Burnaby council considering fee deferrals for construction companies

The City of Burnaby is considering offering a little relief for the construction industry during the COVID-19 pandemic.

That relief would come in the form of deferments of amenity density bonus fees owed to city hall, one of several fees paid in the development process. Council voted in favour of the measures in Monday evening’s council meeting.

In a report to council, staff said the pandemic has led to a slowdown in projects getting to final adoption in rezoning, in large part due to restrictions from financial institutions. Due to market volatility, according to the report, lenders are currently requiring developers pre-sell 60% or more of the residential units before they’ll finance these projects.

“Therefore applicants must raise private capital to fund pre-development municipal costs and charges, which can be in the tens of millions of dollars, and may not be easily, or affordably, obtained,” staff wrote in the report.

This has led to a decrease in fees and charges paid to the city and a slowdown in the construction industry.
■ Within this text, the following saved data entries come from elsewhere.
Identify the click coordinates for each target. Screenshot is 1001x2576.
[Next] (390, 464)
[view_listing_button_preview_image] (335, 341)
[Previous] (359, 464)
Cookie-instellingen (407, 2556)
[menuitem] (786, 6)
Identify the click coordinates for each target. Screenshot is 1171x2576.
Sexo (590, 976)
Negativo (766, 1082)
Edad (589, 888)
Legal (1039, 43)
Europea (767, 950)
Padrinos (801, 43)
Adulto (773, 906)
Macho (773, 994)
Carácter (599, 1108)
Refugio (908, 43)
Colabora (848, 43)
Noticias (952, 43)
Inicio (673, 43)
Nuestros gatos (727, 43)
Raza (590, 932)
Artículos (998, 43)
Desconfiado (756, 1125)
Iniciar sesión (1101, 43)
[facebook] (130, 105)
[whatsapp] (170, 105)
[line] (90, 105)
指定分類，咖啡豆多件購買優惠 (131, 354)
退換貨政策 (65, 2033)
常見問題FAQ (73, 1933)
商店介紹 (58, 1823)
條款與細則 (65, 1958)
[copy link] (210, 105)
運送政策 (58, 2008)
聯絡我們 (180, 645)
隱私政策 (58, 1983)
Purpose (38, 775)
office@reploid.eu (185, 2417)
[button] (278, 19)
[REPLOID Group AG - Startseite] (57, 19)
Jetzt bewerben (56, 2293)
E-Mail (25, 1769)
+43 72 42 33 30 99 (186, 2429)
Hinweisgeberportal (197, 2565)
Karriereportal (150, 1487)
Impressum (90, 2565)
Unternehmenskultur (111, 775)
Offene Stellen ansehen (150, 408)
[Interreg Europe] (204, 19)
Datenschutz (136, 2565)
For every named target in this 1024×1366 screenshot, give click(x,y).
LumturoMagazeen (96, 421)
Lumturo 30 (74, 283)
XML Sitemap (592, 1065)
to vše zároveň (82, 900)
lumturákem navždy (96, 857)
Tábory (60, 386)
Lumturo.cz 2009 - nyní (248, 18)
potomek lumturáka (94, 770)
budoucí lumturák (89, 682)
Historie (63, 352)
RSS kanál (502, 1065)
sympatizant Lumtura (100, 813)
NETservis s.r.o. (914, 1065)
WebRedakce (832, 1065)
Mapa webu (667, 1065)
The city requires developers to pay fees for building permits, construction plan approvals, rezoning, engineering servicing costs, housing fund charges and development cost charges, among others. But above all, staff said the amenity density bonuses are the most costly.

The density bonuses are fees developers pay to gain more density for their projects – a couple of extra floors on their tower, for instance. The money goes into a fund dedicated to building amenities for the city, such as parks or community centres.

Staff suggested the city offer a deferral of the density bonuses to allow the developers to complete the rezoning process. The developers would then have the development more or less secured – albeit without building permits or construction plan approvals – until a time in which market conditions are suitable for pre-sales.

Once the financing has been secured, the developer would be able to pay the city and proceed with building permits and the rest of the process.

“The benefit to this approach is that the city can obtain all necessary services and fees related to the subdivision of land including obtaining necessary road, cycle and pedestrian infrastructure,” city staff noted.

Council referred the matter to the planning committee this week to look at the impacts of the proposal before returning to the issue at a later meeting.